I am having a very hard time holding on to my temper in the face of his almost certainly willful obtuseness.

They’re napping now – naptime at least was not a struggle, and for this week anyway I’ve decided not to wake a sleeping toddler ever, I don’t care how long the nap is, if their parents won’t make sure they get enough healthy sleep I am not going to suffer for it any more, damn it – but man alive, what a week.

Is it Christmas break yet?



  1. I’m constantly asking my kids why they think it is that most shows they watch have to have at least one character in them that is, quite literally, too dumb to live. Maybe this is the answer – the writers have a toddler’s comic sensibilities. Sincere condolences, and wishes for Louis to move quickly into the senseless knock-knock jokes phase – they’re annoying, but better than this.

  2. Oh, you mean you are not the maid? I feel your pain! Today I so wanted to yell “LOOK WITH YOUR EYES, DAMN IT!” when my 4 yo dc boy asked what I was serving for lunch as I was putting it in front of him…Hope you get a pass on the stomach bug.

  3. I hereby nominate you for sainthood. No, really.
    And you are right, never, ever wake a sleeping toddler. I think it’s bad luck or something.

  4. My kids play “What’s your favourite?” all day. “Mom what’s your favourite *fill in the blank with something annoying*”. Tonight it was “If you ate meat, which of the following would you like the best: *humongous list of different meats.” ARGH.

    • Oh GOD, that would be crazy-making. And yours don’t leave at the end of the day!

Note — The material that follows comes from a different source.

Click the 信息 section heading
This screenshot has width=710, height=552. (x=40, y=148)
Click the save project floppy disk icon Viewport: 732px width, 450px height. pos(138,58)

  5. “if their parents won’t make sure they get enough healthy sleep I am not going to suffer for it any more”. AMEN! That has been my policy for at least ten years now. If a child is chronically sleep-deprived, I sit down and have the “let’s deal with this” conversation, and if I get no co-operation? The child’s genuine need for sleep gets top priority at my house, if nowhere else…

  6. p.s. You need one of these: (The sign, not the husband. You seem to have a pretty good one of those!)

    • Re-reading that post actually made me feel LOADS better. Because really, the Stupid Obvious Questions, combined with the Ordering Hannah About, have worn my patience to a thin sheen – with a few holes, even. There have probably been time-outs a little sooner than warranted, this week.